Swift is basically a sophisticated camera attached to a balloon that flies between 60,000 and 85,000 feet, with short duration flights that can nonetheless capture up to 270 square miles of imagery at 30cm per inch resolution in a single pass. Swift is also designed to be able to go up frequently, making trips up to as frequently as twice per day, and it’s designed to provide quick turnaround times for processed images, compared to long potential waits for imaging from geosynchronous or even LEO satellites based on orbital schedules, ground station transmission times and other factors.

Image Credits: Near Space Labs

And because Near Space Labs can basically ship its imaging equipment in a suitcase and have just about anyone train quickly to use it effectively, vs. having to build a satellite that requires delivery via rocket and operation by highly trained engineers, it can offer considerable savings vs. the space-based competition – at a time when cost sensitivity for public institutions and the organizations looking for this kind of data aren’t eager to open their wallets.

“In these uncertain economic times, margins and fiscal responsibility become very important for people,” Matevosyan explained. “We have the perfect solution for that – our approach is very flexible, very low-cost. Even states are ‘bankrupt,’ – so everybody’s looking for ways to improve their margins, and to improving their spend.”

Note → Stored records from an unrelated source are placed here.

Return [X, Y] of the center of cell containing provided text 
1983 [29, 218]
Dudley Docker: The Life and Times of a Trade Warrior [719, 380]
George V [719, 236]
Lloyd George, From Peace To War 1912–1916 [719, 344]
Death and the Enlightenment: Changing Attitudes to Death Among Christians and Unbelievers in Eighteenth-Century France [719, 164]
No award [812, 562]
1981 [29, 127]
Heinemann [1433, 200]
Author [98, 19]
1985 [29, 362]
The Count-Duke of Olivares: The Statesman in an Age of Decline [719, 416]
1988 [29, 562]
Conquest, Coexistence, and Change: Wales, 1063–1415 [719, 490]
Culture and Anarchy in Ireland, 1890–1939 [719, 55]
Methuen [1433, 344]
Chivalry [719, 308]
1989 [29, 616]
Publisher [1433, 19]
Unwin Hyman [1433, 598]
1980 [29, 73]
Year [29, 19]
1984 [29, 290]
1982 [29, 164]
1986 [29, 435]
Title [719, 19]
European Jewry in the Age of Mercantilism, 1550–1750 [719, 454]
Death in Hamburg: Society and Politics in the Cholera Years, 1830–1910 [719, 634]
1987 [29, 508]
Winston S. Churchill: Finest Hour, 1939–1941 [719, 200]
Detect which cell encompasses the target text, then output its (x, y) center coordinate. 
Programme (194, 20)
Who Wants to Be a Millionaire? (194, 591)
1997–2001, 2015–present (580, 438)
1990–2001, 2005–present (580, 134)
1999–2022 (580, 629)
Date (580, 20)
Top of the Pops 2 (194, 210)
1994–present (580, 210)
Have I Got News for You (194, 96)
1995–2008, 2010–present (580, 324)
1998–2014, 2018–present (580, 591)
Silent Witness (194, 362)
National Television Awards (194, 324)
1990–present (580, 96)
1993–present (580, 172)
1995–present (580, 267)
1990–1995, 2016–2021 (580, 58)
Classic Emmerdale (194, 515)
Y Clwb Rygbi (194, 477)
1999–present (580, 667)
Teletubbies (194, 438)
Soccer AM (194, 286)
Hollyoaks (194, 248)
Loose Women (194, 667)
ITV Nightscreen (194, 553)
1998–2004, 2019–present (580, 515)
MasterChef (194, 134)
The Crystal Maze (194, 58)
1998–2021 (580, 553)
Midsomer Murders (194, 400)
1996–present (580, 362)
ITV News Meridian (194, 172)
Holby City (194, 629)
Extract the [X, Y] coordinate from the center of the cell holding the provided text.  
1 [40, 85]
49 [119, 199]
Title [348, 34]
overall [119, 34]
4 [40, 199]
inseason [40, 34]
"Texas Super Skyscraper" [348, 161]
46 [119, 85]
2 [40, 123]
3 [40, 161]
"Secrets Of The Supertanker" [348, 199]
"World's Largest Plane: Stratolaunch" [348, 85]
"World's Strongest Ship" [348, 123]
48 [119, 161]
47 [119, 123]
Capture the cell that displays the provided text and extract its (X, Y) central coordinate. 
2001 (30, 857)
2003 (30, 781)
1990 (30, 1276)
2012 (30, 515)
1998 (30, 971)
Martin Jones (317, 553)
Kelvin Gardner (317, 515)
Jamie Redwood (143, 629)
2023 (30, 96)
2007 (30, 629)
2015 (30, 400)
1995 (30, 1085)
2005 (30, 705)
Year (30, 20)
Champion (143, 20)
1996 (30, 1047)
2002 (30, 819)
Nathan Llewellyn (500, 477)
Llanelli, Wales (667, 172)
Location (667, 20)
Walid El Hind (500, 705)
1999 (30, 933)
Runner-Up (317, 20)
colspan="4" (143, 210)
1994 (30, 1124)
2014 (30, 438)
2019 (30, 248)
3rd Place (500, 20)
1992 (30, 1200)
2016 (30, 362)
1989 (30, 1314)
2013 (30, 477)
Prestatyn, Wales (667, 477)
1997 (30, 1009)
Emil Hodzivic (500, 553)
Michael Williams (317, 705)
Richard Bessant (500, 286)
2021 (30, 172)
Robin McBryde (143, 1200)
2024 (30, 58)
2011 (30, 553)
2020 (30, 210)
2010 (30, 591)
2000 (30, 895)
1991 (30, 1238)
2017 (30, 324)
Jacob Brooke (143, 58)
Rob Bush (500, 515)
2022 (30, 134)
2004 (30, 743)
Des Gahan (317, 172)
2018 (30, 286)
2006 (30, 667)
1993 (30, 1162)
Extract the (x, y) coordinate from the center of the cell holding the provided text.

Matevosyan told me that Near Space Labs has seen an uptick in interest in its product from two directions as a result of the ongoing global economic shifts – first, there are customers who have traditionally sourced this imaging from satellite providers and who are looking for cost savings and a product that more closely fits their geographic and timing needs. Second, there are organizations looking to start using this kind of imagery for the first time, as an alternative to in-person inspection or sensing, because of the ways in which COVID-19 has put restrictions on workforces.

“COVID also put a spotlight in general on the remote sensing industry, because people are unable to, for instance, go down to the assets or the sites that they usually would check manually,” she said. “So that started looking into remote sensing solutions, and we saw an uptick in applications and signups to our imagery. One example industry where that’s happening is conservation. Conservation wasn’t a vertical that was super active in our pipeline. But suddenly with COVID, it became pretty active.”

Matevosyan says that it took Near Space just “days” to ramp a new technical team to be able to launch its Swifts in Texas, and that’s representative of the speed at which it can now scale to establish imaging basically anywhere in the world. Flexibility and scalability were always key assets of the business, she says, but the COVID crisis pushed that essential value to the forefront, and could help propel the company’s growth a lot quicker than expected.